## Task brief
Which lines in the material below contain the word "Identify"? Copy each of them.
Segment Start: Available data
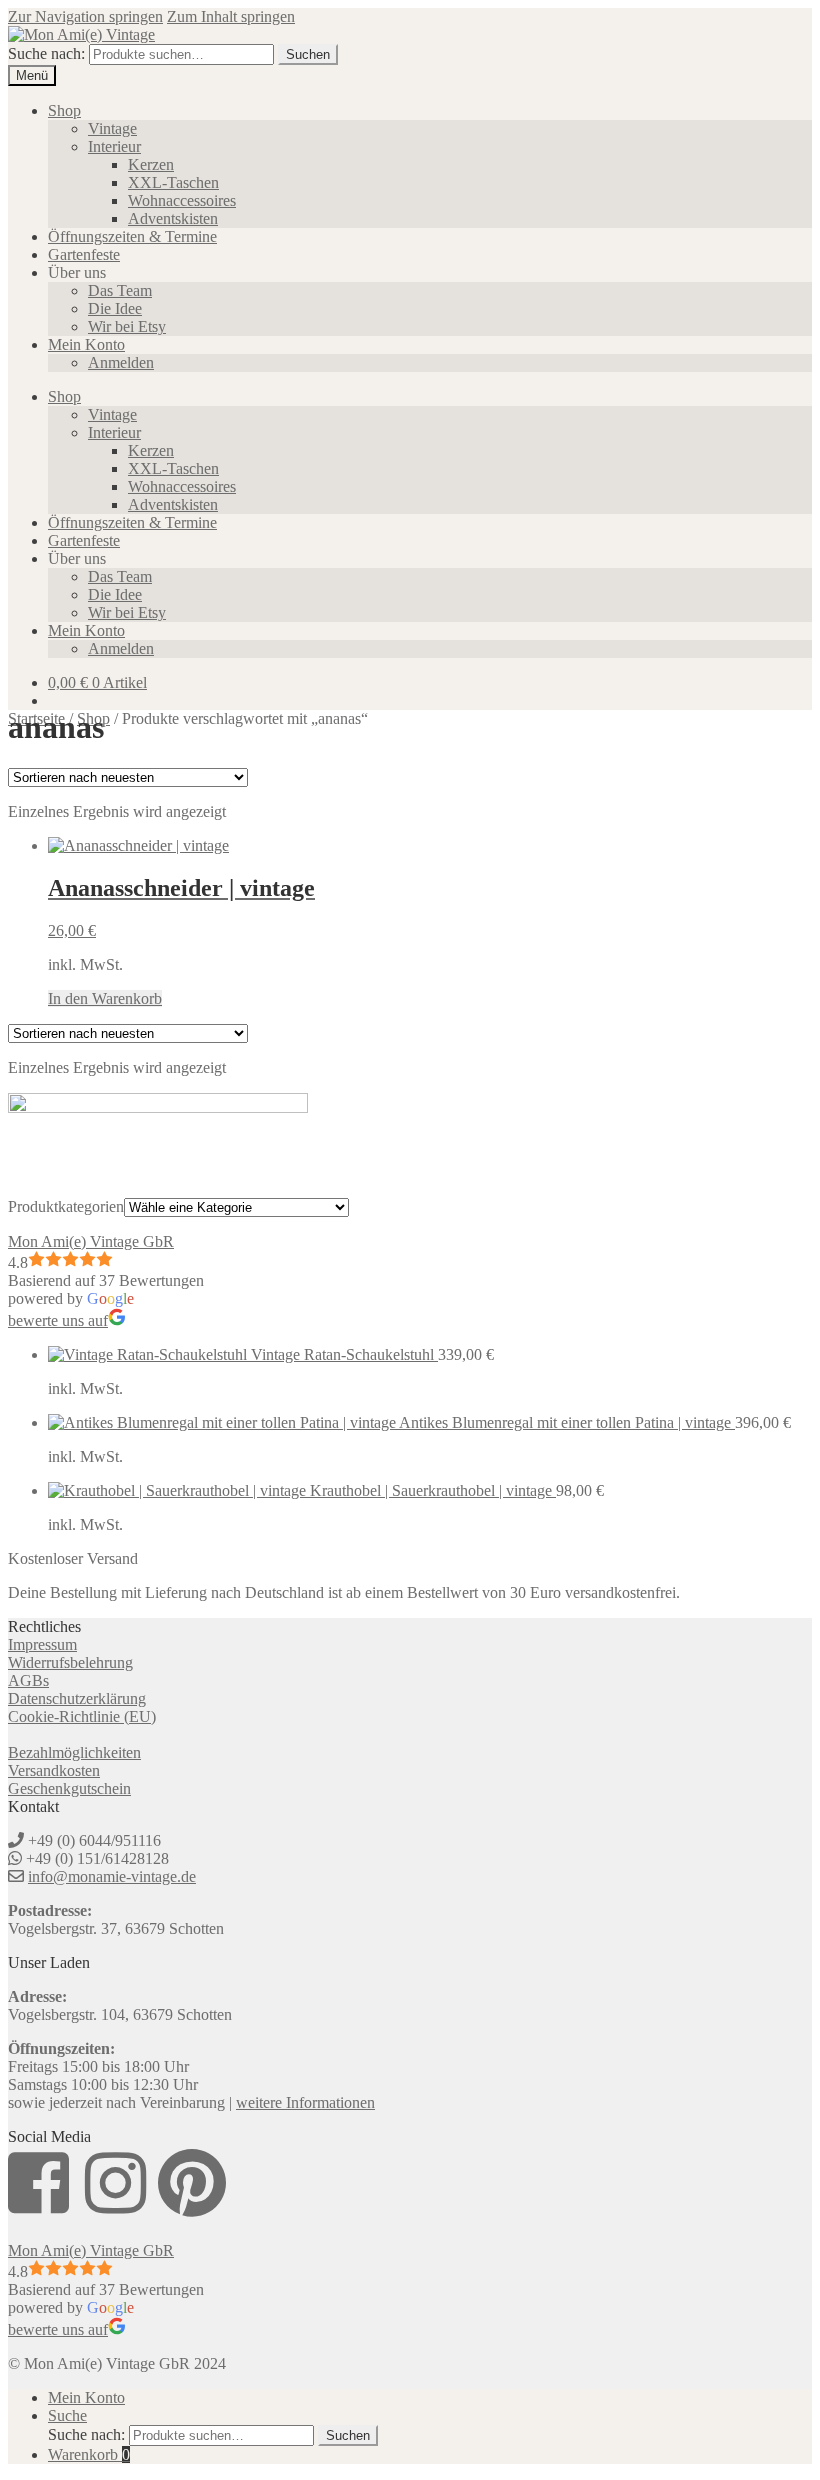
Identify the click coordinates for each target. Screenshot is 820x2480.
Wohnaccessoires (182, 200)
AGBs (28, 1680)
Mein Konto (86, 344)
Segment End: Available data
Segment Start: Available data
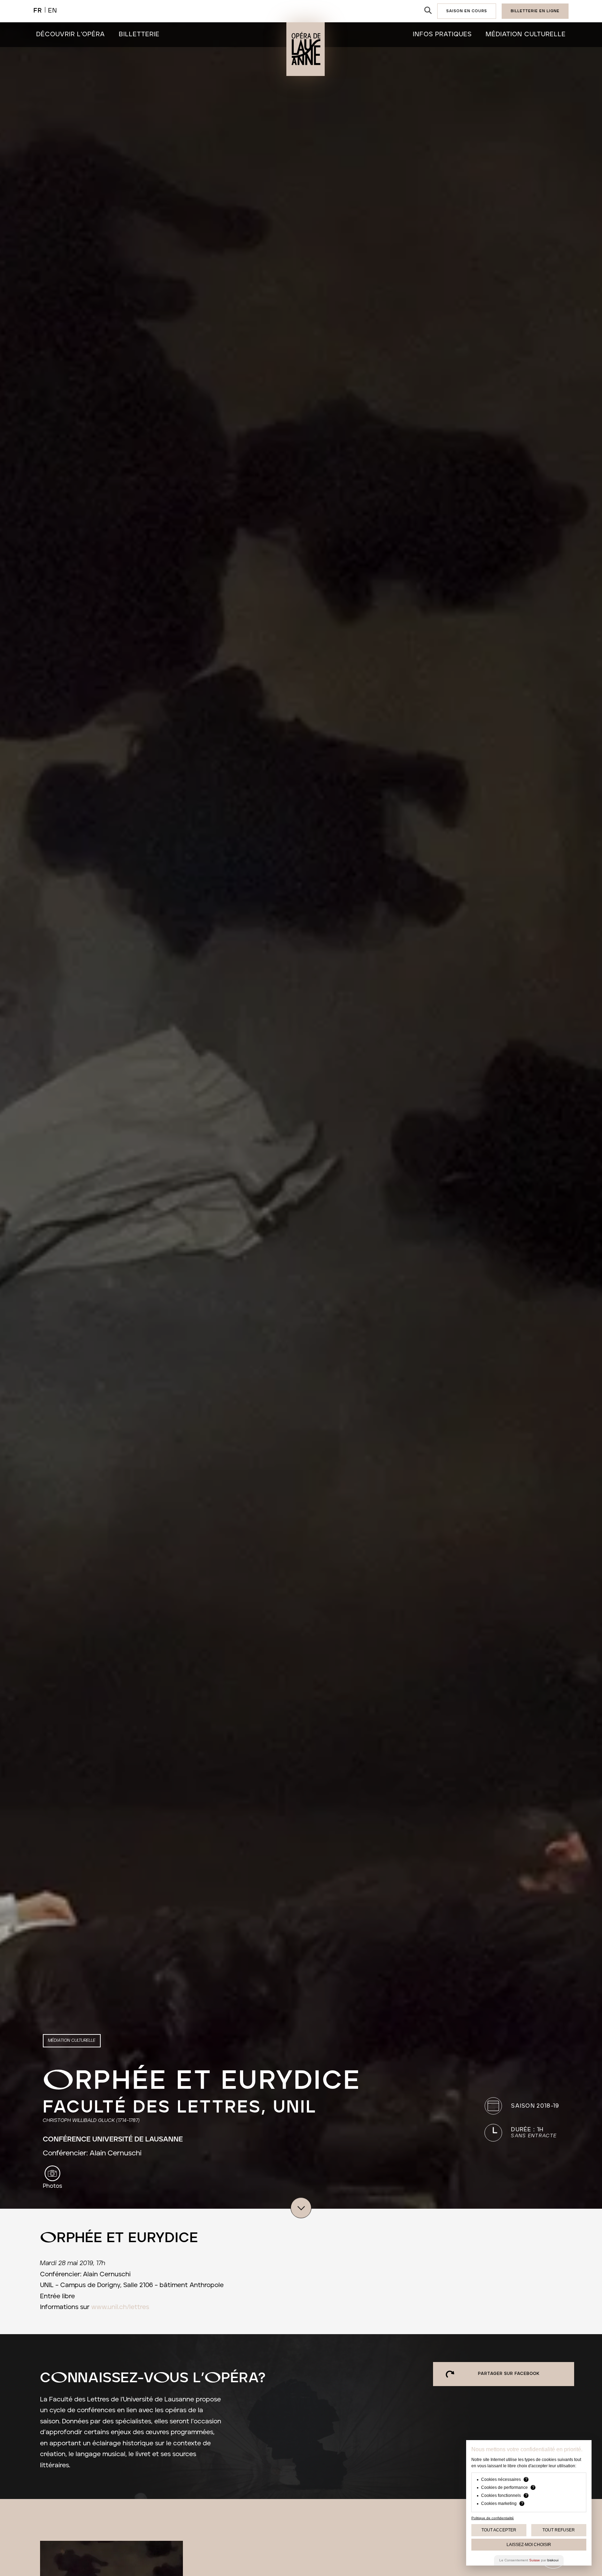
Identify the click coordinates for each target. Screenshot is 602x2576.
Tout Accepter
Segment End: Available data
Segment Start: Available data
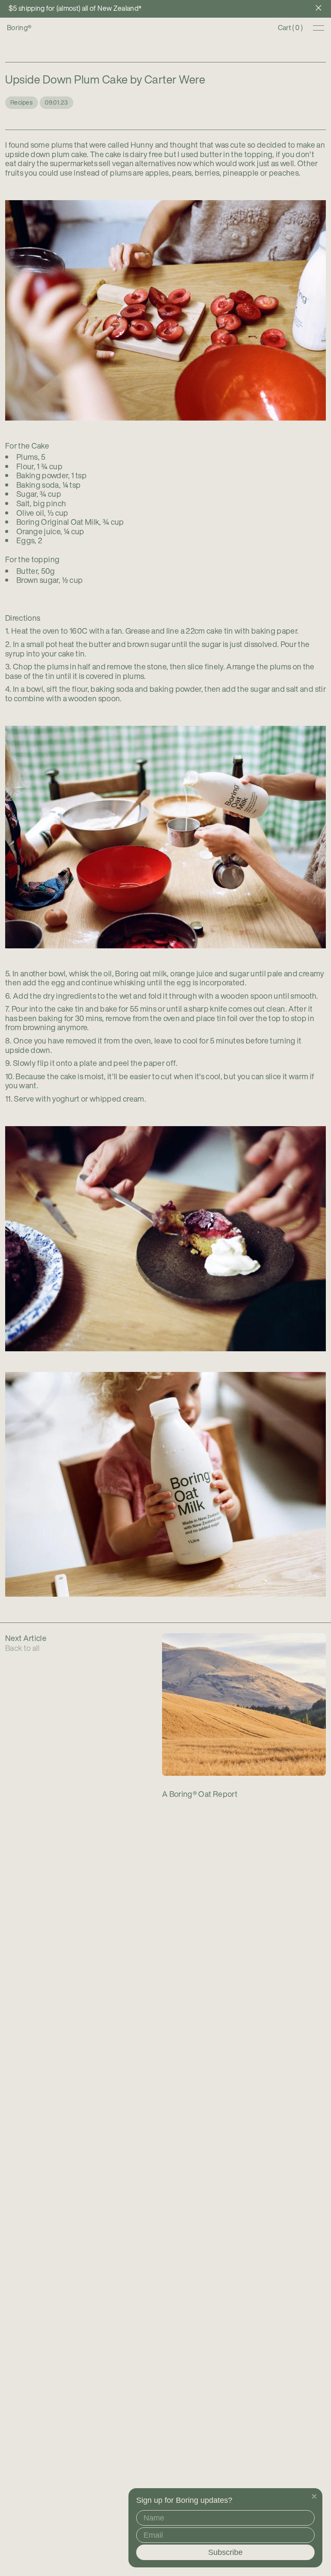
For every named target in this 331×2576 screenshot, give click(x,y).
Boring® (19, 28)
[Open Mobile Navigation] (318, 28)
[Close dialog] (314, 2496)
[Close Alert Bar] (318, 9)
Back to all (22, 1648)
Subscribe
Segment End: Available data
## Result below
Identify the click coordinates for each target. Screenshot is 820x2480.
Identify the click coordinates for each target. Screenshot is 602x2576.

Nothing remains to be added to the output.